Desde algún lugar de las profundidades de la semioscurecida oficina se escuchaba silbar a uno de los copistas — una de esas melodías espasmódicas, de alto tono, que no son melodías en absoluto. Me estremecí al escucharla. Había algo obsceno en que alguien estuviera silbando a estas horas de la mañana.

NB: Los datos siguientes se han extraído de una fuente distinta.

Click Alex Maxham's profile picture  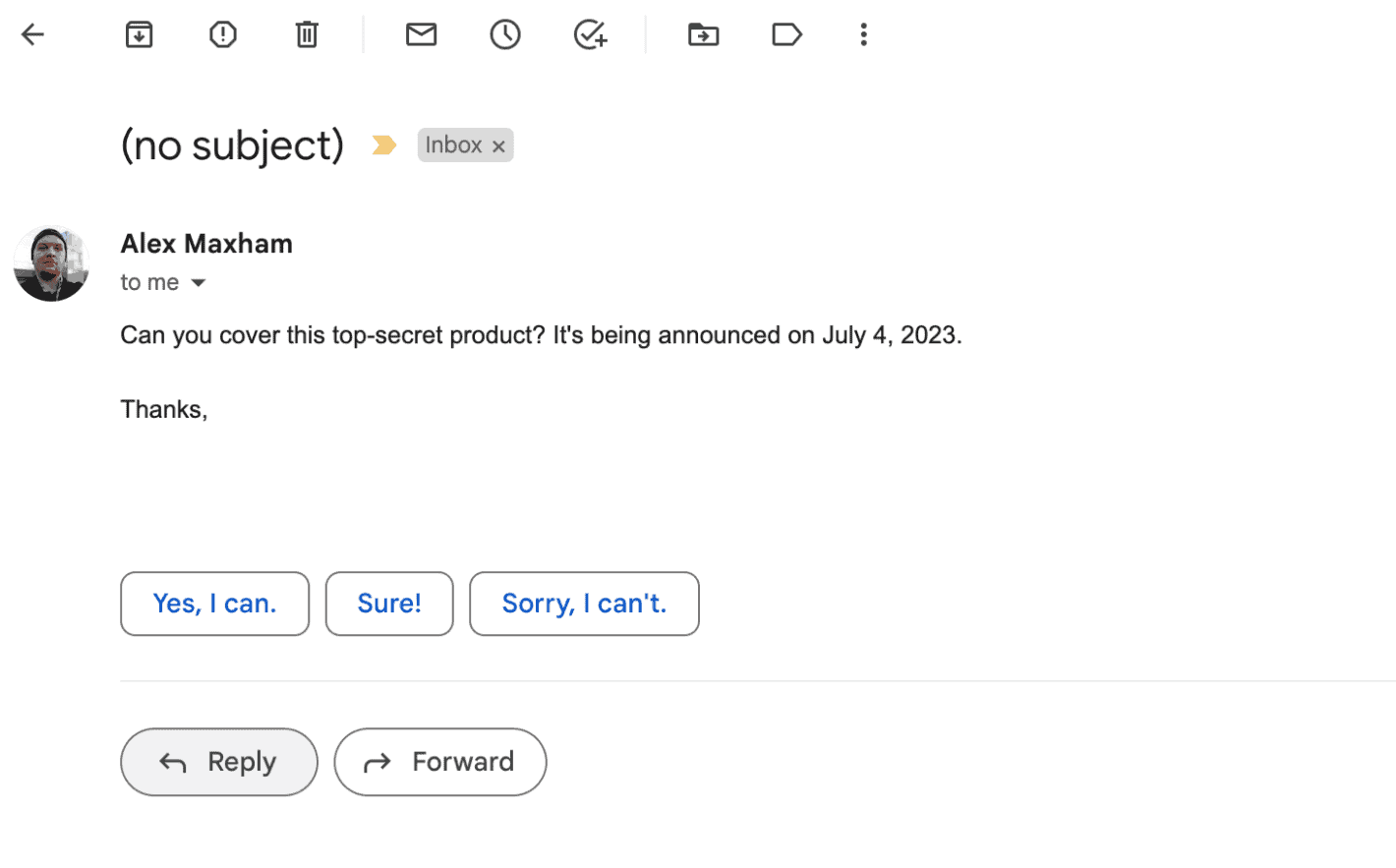pos(51,263)
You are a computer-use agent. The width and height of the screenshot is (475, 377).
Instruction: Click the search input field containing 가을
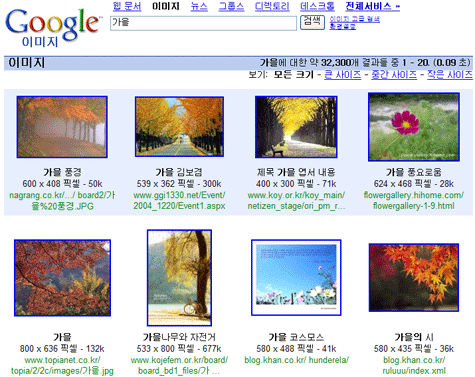coord(203,23)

Me dirigí hacia mi escritorio y me senté. Alguien del personal de limpieza había reunido en un solo lote todas mis revistas y periódicos científicos. La tarde anterior, solamente, los había repasado cuidadosamente, apartando aquellos que me servirían para mis artículos. Di una mirada de enfado al lote y maldecí. Ahora tendría que repasarlos nuevamente para separar los que necesitaba.

Sobre la desnuda y limpia cubierta de la mesa destacaba la blancura de la última edición del periódico de la mañana. Lo cogí y me recliné hacia atrás en la silla comenzando a revisar las noticias.

No había mucho. Aún estaban los líos de África y los enredos en Venezuela tenían mal cariz. Alguien había asaltado una farmacia en el centro de la ciudad poco antes de la hora de cierre, y había la fotografía de uno de los empleados con dientes de castor que señalaba, a un aburrido policía, el lugar en donde había estado el asaltante. El gobernador había dicho que la legislatura, cuando había vuelto el año pasado, tendría que dedicarse a su responsabilidad de encentrar alguna nueva fuente de ingresos de impuestos. Si esto no era llevado a cabo, decía el gobernador, el estado se derrumbaría. Era algo que el gobernador había dicho muchas veces anteriormente.